Fun Facts for the Nashville Symphony’s March 8-10 Concerts

The Nashville Symphony’s Aegis Sciences Classical Series returns on March 8-10 to perform the Fifth Symphony of Gustav Mahler, a personal favorite of Symphony music director Giancarlo Guerrero, while renowned violinist Jennifer Koh returns to the Schermerhorn to join the orchestra for Esa-Pekka Salonen’s Violin Concerto. Here’s everything you need to know about the composers and works being featured this weekend!

  • Currently serving a three-year term as a composer-in-residence with the New York Philharmonic, Esa-Pekka Salonen is part of a pioneering generation of contemporary composers in his native Finland, where he studied at the Sibelius Academy. The Violin Concerto is one of his most frequently performed works, receiving the prestigious Grawemeyer Award in Music in 2012.
  • Like Gustav Mahler during his own lifetime, Salonen has established a high profile as a conductor — most notably serving as music director of the Los Angeles Philharmonic — but he is also a distinctive and original composer as well.
  • The composer originally wrote the piece for violinist Leila Josefowicz, who played a collaborative role in its creation. “As a result of that process,” he writes, “this Concerto is as much a portrait of her as it is my more private narrative, a kind of summary of my experiences as a musician and a human being at the watershed age of 50.”

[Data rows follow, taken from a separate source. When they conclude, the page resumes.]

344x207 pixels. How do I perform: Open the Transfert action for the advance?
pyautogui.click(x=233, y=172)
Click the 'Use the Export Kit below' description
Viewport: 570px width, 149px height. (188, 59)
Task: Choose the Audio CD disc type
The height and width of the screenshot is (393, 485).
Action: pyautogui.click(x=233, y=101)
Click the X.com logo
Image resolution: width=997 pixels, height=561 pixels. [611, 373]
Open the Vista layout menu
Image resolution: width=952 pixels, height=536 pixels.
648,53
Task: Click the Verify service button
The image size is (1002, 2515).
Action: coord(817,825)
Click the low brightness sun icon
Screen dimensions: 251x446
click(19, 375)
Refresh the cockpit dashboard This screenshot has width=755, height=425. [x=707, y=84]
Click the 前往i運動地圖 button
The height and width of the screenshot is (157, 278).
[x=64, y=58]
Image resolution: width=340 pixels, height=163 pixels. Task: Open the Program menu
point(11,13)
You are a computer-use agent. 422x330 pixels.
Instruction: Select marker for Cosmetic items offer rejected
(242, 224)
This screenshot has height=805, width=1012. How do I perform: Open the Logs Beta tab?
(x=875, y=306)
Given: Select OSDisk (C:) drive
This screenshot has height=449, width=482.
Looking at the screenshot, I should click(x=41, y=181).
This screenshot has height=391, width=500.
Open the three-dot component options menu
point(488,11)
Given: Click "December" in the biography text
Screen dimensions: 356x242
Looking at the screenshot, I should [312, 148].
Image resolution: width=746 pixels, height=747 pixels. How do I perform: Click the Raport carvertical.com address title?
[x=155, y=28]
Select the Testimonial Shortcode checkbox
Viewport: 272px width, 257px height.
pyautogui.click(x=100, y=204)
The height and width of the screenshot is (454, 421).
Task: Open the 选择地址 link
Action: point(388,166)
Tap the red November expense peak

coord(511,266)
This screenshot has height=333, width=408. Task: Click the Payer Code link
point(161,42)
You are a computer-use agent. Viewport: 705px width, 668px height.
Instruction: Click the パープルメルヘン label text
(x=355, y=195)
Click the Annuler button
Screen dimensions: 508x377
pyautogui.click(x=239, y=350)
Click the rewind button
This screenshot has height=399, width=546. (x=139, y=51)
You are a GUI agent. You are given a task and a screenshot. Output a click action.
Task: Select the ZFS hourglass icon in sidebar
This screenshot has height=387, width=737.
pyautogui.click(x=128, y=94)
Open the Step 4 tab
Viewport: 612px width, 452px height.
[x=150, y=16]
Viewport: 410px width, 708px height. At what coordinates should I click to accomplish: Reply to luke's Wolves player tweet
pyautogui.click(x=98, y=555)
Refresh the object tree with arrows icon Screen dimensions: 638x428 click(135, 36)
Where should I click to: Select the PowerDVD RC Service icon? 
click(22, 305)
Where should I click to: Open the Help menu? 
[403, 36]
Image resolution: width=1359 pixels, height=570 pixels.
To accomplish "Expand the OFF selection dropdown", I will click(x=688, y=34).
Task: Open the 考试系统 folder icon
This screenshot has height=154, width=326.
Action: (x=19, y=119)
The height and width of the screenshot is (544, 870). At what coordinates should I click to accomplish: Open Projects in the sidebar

  • Written in four movements, each of which captures a distinct mood or feeling, the work closes on a chord unlike any other in the piece, while the violin holds out a soaring high note. “When I had written the very last chord of the piece,” Salonen writes, “I felt confused: why does the last chord — and only that — sound completely different from all other harmony of the piece? As if it belonged to a different composition. Now I believe I have the answer. That chord is a beginning of something new.”
  • Mahler wrote his Fifth Symphony shortly after experiencing a life-threatening hemorrhage and also while he was in the midst of his courtship with Alma Schindler, whom he married in the spring of 1902. He completed the work that summer — the time of year when he was able to be most prolific, as he was on a break from conducting.
  • Conductor Willem Mengelberg, who was a close friend of Mahler’s, claimed that the Adagietto movement was a musical love letter to the composer’s fiancée, Alma. Because of its somber, gentle mood, however, this music has been used as a musical memorial in times of collective grieving, most notably at Robert Kennedy’s 1968 funeral, with Leonard Bernstein leading the New York Philharmonic.
  • While Mahler’s previous symphonies incorporated voices or text addressing programmatic elements, his Fifth Symphony is purely instrumental and shows the development of his writing for orchestra. The work is structured in an arch-like design, with two longer parts flanking a shorter middle part, and Mahler connects movements within the piece through common musical ideas.
  • His choice of keys, beginning in C-sharp minor and ultimately concluding in D major, is both symbolic of a dark-to-light progression and also shows his disregard for tradition. Standard practice before Mahler was to have a work begin and end in the same key, or at least the relative major or minor key. His choice to break this precedent solidifies his role as a link between the Romantic and Modern eras.